APEX Integration with Google Drive on Javascript Side as an APEX Plugin
Wojciech Sowa
Introduction
Welcome to my post on integrating an APEX application with Google Drive (or any Google API in general) using a JavaScript approach. If you are asking yourself what kind of problem I am going to solve, please read my introduction post which describes the use case.

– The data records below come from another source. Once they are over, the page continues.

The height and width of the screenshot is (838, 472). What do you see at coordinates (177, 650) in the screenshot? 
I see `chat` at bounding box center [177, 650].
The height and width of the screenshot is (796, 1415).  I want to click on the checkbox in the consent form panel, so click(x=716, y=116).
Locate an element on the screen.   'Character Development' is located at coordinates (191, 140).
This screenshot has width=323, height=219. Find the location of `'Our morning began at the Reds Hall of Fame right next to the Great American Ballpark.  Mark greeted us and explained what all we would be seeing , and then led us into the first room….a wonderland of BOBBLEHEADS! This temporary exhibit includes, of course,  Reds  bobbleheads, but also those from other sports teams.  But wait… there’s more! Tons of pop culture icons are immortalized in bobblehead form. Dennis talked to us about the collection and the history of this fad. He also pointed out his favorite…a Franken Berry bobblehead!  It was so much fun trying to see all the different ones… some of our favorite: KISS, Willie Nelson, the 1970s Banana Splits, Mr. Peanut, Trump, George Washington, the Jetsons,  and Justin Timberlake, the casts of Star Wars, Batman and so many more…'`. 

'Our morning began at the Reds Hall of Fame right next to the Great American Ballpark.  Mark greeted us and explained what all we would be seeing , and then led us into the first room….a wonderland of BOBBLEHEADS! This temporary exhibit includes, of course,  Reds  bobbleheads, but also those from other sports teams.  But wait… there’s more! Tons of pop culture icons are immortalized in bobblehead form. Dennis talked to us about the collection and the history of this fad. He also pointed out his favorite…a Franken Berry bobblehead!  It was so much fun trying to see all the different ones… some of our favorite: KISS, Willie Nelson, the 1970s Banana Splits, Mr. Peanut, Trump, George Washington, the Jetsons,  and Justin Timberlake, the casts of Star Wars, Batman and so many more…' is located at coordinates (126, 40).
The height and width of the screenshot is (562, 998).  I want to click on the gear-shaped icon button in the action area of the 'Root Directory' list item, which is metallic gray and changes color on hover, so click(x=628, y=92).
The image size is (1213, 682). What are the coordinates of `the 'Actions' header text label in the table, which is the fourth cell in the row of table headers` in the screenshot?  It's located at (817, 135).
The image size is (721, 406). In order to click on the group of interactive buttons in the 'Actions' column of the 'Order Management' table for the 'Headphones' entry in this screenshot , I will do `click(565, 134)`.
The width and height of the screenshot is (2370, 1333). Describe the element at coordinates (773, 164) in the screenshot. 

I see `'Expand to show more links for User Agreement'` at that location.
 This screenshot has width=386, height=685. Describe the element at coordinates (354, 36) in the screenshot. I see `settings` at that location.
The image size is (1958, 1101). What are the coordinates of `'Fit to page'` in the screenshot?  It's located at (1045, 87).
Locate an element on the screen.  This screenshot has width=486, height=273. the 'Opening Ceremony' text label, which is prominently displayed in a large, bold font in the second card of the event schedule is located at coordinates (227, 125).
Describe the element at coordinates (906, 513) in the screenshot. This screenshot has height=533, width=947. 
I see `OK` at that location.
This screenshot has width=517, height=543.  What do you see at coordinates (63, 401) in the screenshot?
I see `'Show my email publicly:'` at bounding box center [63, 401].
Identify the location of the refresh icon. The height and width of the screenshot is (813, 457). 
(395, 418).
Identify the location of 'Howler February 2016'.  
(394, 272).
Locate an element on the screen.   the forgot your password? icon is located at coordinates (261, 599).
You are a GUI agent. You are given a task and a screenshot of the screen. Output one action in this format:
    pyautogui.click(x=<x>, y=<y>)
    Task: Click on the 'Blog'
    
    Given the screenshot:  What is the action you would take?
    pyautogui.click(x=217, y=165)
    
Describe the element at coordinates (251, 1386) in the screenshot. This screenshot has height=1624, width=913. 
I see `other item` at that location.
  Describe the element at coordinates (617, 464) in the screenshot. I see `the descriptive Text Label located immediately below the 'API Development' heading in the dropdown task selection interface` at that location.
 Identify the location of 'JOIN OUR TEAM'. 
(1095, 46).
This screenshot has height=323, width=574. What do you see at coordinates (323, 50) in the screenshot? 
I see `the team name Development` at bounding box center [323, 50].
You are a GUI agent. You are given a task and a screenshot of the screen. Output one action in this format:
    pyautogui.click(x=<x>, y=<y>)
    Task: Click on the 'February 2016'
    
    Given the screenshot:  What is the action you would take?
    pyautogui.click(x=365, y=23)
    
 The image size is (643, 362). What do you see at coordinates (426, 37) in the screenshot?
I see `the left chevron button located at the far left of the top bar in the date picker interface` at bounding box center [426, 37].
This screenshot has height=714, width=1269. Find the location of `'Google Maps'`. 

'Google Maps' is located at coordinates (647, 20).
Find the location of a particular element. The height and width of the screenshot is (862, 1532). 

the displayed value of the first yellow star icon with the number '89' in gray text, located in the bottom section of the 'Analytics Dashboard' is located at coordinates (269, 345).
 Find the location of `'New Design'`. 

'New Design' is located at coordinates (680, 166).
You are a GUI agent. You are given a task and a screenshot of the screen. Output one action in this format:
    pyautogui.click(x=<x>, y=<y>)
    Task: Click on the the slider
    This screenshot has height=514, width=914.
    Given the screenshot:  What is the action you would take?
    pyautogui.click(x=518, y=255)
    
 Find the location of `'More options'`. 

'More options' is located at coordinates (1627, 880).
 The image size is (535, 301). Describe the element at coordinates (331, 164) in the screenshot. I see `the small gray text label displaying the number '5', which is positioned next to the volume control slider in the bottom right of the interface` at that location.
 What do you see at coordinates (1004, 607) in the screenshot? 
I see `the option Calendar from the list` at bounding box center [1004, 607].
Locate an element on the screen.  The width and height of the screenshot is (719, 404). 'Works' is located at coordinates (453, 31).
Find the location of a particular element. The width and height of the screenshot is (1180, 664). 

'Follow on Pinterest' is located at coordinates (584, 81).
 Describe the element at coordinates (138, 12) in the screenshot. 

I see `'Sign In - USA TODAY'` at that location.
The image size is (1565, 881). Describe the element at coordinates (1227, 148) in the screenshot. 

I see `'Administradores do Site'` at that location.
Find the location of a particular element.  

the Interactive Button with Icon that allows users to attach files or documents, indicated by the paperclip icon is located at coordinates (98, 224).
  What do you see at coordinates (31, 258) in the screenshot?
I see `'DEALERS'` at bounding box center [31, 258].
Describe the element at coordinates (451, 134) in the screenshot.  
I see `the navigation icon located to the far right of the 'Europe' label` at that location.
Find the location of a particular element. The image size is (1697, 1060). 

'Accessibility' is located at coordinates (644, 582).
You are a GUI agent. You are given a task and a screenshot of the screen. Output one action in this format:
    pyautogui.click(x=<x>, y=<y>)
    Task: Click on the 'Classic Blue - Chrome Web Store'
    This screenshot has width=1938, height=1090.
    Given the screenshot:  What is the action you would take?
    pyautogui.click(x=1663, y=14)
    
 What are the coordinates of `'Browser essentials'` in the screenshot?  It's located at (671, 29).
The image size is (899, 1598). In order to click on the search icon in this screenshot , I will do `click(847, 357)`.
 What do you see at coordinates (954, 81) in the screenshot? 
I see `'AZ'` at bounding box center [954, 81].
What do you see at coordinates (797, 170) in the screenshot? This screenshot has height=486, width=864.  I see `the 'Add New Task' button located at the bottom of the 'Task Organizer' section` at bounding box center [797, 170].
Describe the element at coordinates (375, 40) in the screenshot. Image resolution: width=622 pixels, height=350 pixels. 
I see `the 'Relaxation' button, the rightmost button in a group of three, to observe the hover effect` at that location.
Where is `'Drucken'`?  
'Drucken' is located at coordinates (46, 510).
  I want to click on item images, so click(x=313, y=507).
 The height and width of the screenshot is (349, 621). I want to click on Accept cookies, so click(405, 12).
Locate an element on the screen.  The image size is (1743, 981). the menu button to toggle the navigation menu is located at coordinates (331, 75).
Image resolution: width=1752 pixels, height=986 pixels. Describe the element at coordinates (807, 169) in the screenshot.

As my solution is packed in APEX Plug-In, it will be also nice knowledge base about how to create plugin (especially of type Dynamic Action).
As some of you may know, I described Google integration aspects few years ago. Here you can expect sum of my lessons learned, more insights and more advices on what you should be really careful about.
Motivation
Like described in my introduction post, the objective was to find images on Google Drive by parent folder URL passed in APEX page item. Plugin should do all this stuff, and save the results in APEX Collection. It was our definition of done as Steven decided to take care of further processing on PL/SQL side.
By saving results in APEX Collection, I mean adding one member row with JSON array data in CLOB001 column in following format:
{
"items": [
{
"sequenceNumber": "1",
"id": "someIdOfGoogleDriveElement",
"name": "1 begin",
"thumbnailURL": "https://drive.google.com/thumbnail?id=someIdOfGoogleDriveElement&sz=w300"
}
]
}
The idea of creating an APEX Plug-In sounds pretty fair for me. At the end of the day, I want to hide the complexity of the integration from the developers on one hand, but on the other I want to make it easy to copy over pages and look like almost native APEX option.
Prerequisites
In order to authenticate with Google we utilize Google Identity Services JavaScript library. It allows to get valid access token necesary for making API calls. Also, we use this feature every time when existing access token is expired. This is a sign that we need to request another one. Normally, token is valid for one hour (3600 seconds).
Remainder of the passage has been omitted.